Von Winfried Wagner | 28.03.2018, 05:00 Uhr

Der Hauptangeklagte sagt aus, man habe mit der Attacke auf das Flüchtlingsheim den Menschen „einen Schrecken einjagen wollen“

Im Prozess um den Brandanschlag auf ein Flüchtlingsheim in Kremmen (Kreis Oberhavel) hat der Hauptangeklagte ein Geständnis abgelegt. „Der Plan war, denen einen Schrecken einzujagen“, sagte der 29-jährige Kremmener gestern zum Beginn des Prozesses am Landgericht Neuruppin.

Er habe sich damals mit dem Bekannten über die Flüchtlingspolitik unterhalten. Dann sei er in den Keller gegangen, habe zwei Molotow-Cocktails in 0,33-Liter-Bierflaschen gegossen.

Der Bekannte räumte vor Gericht ein, mit dem 29-Jährigen zum „Asylheim“ gegangen zu sein. Er habe ihn aber immer wieder davon abhalten wollen, die Brandsätze zu werfen. Als das nicht gelang, sei er gegangen, bevor die Tat passierte. Die Staatsanwaltschaft wirft den Männern gemeinschaftlich versuchten Mord, versuchte schwere Brandstiftung und Verstoß gegen das Waffengesetz vor.

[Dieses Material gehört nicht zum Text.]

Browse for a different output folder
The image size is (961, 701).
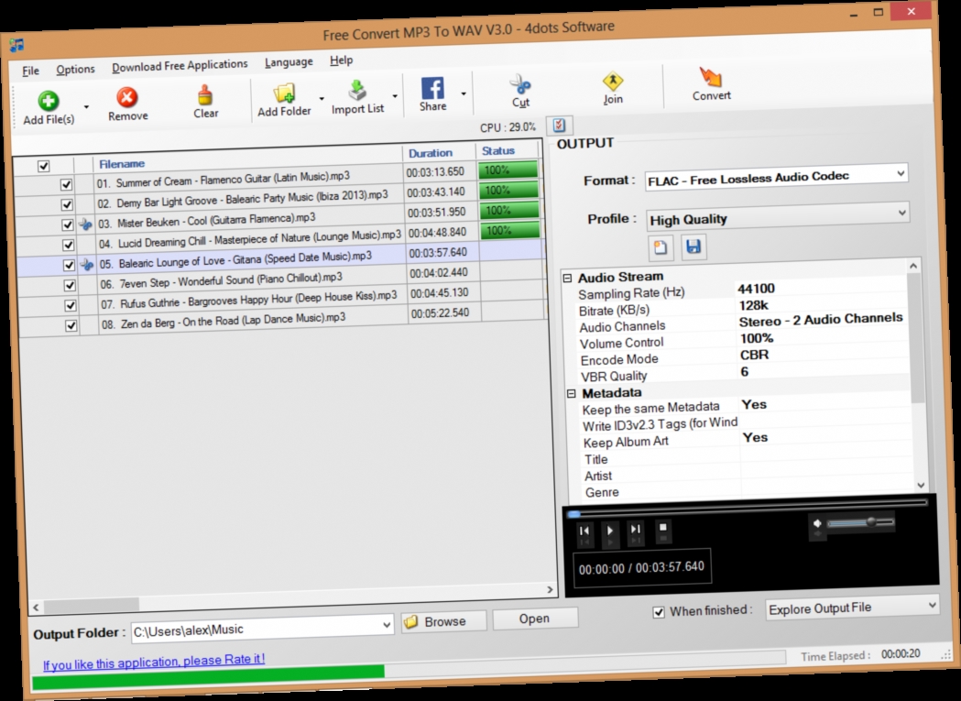click(442, 619)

Der 29-Jährige sagte, er habe die beiden Brandsätze in der Nacht zum Ostersamstag im April 2017 auf ein Haus der umzäunten Unterkunft geworfen. Er habe einmal eine Wand getroffen und einmal einen Fensterrahmen. „Ich wollte aber das Fenster nicht treffen“, sagte der Angeklagte. Beide mit Benzin gefüllten Flaschen prallten ab und brannten auf dem Gehweg und auf dem Rasen. Der Wachschutz wurde durch einen Knall aufmerksam und konnte die Flammen schnell löschen.

Verletzt wurde niemand. „Ich hatte keine Lust auf die ganze Diskussion um Flüchtlinge, mir ging das generell auf die Nerven“, erklärte der Hauptangeklagte. Vor dem nächtlichen Gang über fast zwei Kilometer zu der Unterkunft habe man noch „sieben bis acht Bier getrunken.“

Beide Angeklagten wiesen j Vorwürfe zurück, sie seien ausländerfeindlich oder gehörten einer rechtsextremen Gruppierung an. „Ich bin kein Hitlerfanatiker“, erklärte der arbeitslose 29-Jährige. Er interessiere sich für Geschichte und sammle Münzen und Militaria, auch mit Metallsuchgeräten auf Äckern. Alkohol trinke er täglich, nehme auch Betäubungsmittel.

„Ich habe alles für Gequatsche gehalten und nicht gedacht, dass er Ernst macht“, sagte der 35-Jährige zum Anschlag. Er sei zwar mitgegangen, aber habe seinem Bekannten noch am Flüchtlingsheim gesagt, er solle das lassen. „Als er nicht hörte, bin ich weggegangen.“ Später habe er gehört, dass nichts Schlimmeres passiert sei.

Die Staatsanwaltschaft hält die Rolle des 35-Jährigen für weniger harmlos. So habe der Ältere dem 29-Jährigen Gummihandschuhe gegeben und an dem Abend Handyfotos gemacht. Diese seien aber noch in der Nacht nach dem Vorfall gelöscht worden. Zudem soll der 35-Jährige Videos auf seinem Smartphone gehabt haben, die Flüchtlinge beim Randalieren zeigten und in der fremdenfeindlichen Szene kursierten.

In der gesamten Unterkunft, die aus vielen Häusern besteht, lebten damals 70 Menschen. In dem Haus, auf das die Brandsätze geworfen wurden, hielten sich vier Leute auf. Eine DNA-Spur führte die Polizei im August 2017 zu dem 29-Jährigen, der seitdem in U-Haft sitzt. Sein Komplize wurde im November festgenommen, kam aber später wieder auf freien Fuß.

Der Prozess wird am 29. März fortgesetzt. Dann sollen Ermittler und Polizeibeamte angehört werden. Mit einem Urteil rechnen die Beteiligten am 20. April.